F: (2pts) What does the number “43675” refer to?
G: (2pts) What does the number “255” refer to?
H: (2pts) What does “70M89N73M” mean?
Question 2 You have performed a differential gene expression analysis to find genes expressed differentially in the developing petals of red vs white roses. You have a list of 963 genes that are higher in red petals and 1204 genes that are higher in white petals. Briefly describe three follow-up analyses you could do with these gene lists to try to understand the biological basis for the differences in petal color. For each analysis explain what you would hope to learn. Two sentences for each analysis.
Question 3 Examine the gene co-expression network graph below.

A: What is a node in this graph? Describe what the nodes in this graph represent.
B: What is an edge in this graph? Describe what the edges in this graph represent.
C: Which gene has the highest degree centrality? Explain your choice.
D: Which gene has the highest betweenness centrality? Explain your choice.
Question 4 You are examining a .vcf file. On different rows you see the following entries. What does each of these mean?
A: 0/1
B: 1/1
C: 0/0
Question 5 You have performed a metagenomics analysis of the microbial communities in the soil of a tomato farm and the soil of a nearby grassland. You find that the alpha diversity of the tomato farm soil is much lower than that of the grassland soil. What does this mean? What could be some reasons for this difference?

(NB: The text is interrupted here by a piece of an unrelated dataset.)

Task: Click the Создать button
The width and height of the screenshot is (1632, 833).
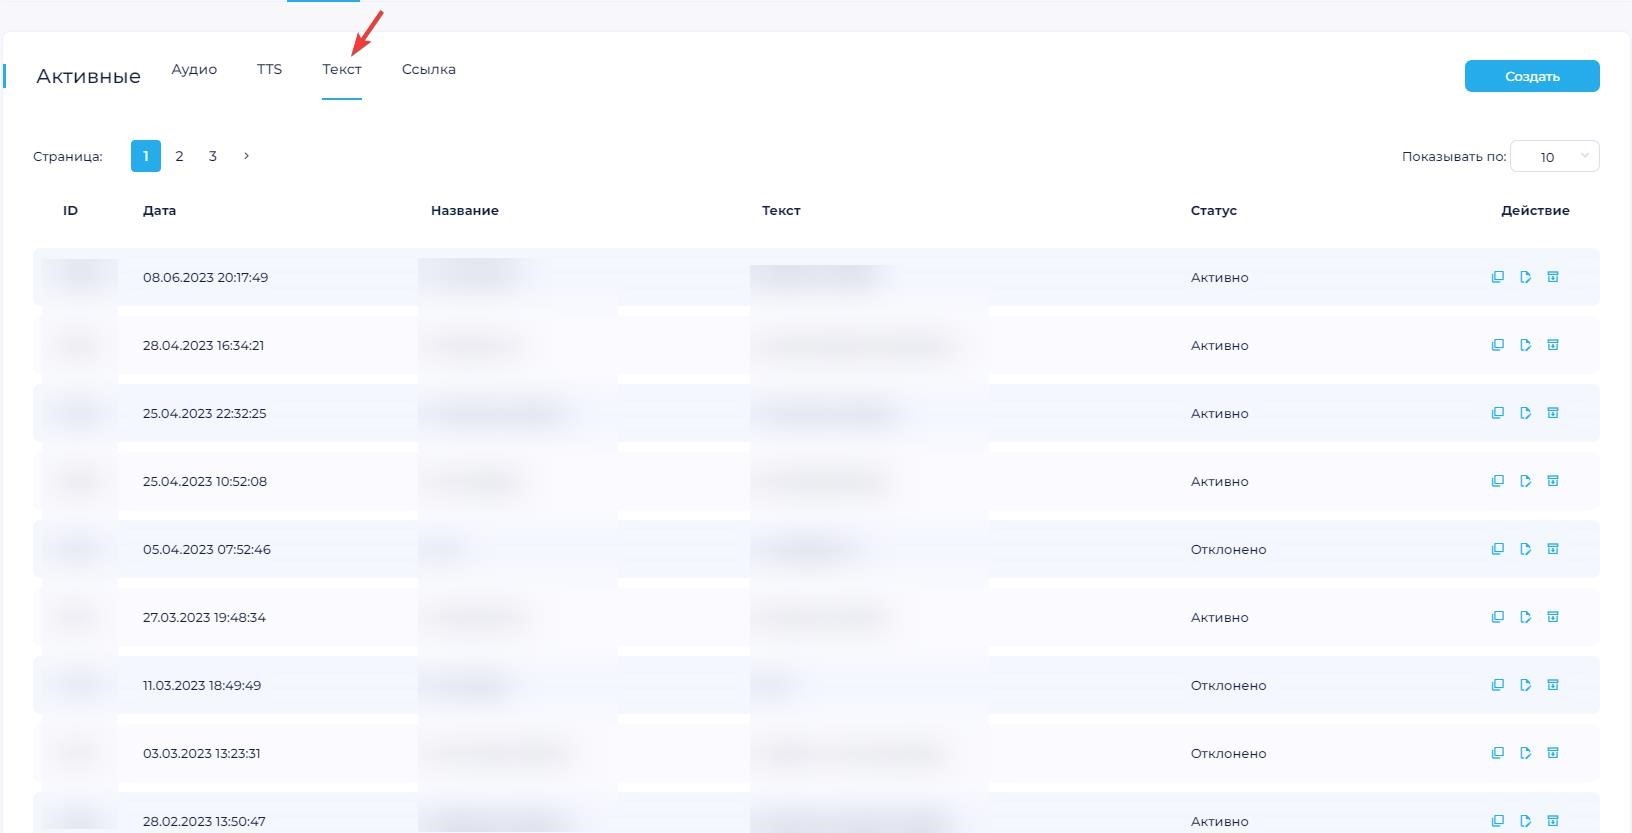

Note: not all topics covered in the final will be represented in the example questions above. The example questions are meant to give you a sense of the types of questions that will be on the exam, but they are not meant to be an exhaustive list of topics or question types.
Take Home
No study guide for this; it will be open book/web and unlimited time. You will be given data sets and asked to do analyses similar to what you have done in the labs and assignments.